| Work to be completed |
Each line below that holds the word "agent" counts once; state the total number of such lines and nothing else.

Collected data

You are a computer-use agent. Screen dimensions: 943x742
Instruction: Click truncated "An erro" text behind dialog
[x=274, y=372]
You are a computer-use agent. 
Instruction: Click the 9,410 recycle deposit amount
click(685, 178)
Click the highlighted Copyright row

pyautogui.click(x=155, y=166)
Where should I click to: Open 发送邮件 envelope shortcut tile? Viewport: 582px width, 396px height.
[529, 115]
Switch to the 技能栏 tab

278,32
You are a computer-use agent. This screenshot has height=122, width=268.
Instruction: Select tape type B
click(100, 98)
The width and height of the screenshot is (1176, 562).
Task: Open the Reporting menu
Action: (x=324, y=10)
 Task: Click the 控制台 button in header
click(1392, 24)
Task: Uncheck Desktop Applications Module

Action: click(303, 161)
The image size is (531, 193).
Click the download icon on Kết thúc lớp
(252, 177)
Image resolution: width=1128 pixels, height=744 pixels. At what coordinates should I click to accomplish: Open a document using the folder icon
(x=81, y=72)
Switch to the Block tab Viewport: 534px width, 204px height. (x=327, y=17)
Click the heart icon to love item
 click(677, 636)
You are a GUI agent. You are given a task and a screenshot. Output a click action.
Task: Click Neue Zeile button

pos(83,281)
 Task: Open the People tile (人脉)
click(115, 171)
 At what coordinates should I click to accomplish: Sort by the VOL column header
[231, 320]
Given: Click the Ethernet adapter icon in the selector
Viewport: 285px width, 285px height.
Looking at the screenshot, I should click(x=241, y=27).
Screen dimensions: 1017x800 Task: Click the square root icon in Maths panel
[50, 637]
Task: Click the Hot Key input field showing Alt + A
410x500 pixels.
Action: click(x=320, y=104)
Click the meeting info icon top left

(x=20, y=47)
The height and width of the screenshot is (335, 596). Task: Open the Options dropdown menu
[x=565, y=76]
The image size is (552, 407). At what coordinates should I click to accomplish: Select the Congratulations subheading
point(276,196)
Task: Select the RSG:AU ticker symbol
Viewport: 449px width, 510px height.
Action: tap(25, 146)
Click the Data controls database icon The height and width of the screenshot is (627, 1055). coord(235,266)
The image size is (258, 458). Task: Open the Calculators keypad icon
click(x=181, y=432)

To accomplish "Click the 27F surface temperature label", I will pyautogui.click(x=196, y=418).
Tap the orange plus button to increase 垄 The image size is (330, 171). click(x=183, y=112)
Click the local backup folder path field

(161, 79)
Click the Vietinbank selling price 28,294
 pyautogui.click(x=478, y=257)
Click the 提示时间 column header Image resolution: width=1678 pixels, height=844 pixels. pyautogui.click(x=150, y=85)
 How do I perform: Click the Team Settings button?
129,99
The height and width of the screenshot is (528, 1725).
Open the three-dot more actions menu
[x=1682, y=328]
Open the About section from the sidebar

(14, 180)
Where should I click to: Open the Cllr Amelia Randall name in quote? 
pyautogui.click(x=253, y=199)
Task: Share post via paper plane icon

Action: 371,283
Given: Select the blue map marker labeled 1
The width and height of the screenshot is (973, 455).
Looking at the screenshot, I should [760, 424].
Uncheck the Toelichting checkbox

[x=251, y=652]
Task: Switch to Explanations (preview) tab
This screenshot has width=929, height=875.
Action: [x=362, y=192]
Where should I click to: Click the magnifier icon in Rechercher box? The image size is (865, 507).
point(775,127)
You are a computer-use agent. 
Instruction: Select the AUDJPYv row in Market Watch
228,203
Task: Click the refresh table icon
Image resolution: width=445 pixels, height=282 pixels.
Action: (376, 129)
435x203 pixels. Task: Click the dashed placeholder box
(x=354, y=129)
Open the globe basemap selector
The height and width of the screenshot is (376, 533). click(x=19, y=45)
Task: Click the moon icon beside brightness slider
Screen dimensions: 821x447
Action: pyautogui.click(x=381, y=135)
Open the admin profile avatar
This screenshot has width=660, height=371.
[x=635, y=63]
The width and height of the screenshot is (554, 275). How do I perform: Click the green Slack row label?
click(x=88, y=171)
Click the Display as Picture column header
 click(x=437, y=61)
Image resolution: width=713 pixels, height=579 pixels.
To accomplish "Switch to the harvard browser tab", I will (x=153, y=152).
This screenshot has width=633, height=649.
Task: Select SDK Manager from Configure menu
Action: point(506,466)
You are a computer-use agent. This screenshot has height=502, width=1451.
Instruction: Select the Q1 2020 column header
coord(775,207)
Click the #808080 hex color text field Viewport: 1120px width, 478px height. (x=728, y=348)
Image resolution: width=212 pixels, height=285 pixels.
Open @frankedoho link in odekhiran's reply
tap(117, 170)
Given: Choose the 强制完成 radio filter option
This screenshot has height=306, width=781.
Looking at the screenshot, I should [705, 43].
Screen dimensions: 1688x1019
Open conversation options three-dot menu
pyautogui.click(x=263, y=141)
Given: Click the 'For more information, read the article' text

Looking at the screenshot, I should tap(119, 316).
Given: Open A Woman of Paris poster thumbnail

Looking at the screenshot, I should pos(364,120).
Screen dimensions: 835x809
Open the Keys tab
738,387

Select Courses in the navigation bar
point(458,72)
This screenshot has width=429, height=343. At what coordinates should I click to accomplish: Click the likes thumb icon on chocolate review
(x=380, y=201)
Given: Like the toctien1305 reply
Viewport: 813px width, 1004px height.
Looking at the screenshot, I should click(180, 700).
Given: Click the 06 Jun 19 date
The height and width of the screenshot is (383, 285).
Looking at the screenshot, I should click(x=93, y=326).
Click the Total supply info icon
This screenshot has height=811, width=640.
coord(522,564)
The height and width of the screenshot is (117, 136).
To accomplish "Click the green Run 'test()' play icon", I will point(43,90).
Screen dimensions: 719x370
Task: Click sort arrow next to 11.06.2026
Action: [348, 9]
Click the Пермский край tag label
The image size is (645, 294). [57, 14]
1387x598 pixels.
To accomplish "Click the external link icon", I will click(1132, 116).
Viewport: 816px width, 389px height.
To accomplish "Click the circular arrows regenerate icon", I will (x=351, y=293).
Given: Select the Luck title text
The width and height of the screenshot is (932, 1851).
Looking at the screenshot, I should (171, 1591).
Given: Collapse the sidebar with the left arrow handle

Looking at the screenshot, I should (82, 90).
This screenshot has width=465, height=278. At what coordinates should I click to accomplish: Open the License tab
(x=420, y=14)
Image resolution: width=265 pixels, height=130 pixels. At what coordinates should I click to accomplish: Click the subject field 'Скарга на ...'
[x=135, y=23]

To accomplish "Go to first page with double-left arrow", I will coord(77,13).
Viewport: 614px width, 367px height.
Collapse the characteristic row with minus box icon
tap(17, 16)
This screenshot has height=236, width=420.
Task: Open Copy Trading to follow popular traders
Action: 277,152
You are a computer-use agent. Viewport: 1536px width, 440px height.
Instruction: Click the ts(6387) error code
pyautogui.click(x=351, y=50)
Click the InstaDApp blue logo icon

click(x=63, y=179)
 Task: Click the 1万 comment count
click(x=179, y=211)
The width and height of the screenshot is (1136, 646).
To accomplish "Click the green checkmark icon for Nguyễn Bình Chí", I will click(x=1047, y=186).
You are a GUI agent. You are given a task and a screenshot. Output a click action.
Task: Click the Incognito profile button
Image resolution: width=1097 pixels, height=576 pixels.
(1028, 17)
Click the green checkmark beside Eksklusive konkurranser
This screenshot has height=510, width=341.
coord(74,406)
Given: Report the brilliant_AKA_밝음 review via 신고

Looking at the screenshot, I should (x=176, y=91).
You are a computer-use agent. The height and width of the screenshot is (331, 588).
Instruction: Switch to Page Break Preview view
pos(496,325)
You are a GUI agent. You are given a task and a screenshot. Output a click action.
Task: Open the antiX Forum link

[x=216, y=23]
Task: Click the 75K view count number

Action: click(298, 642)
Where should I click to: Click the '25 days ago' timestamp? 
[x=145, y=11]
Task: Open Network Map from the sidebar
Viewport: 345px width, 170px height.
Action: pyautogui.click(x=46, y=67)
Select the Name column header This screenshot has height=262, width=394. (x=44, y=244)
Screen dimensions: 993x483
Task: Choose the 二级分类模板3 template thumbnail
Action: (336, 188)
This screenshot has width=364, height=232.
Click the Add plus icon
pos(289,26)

| Answer section |
10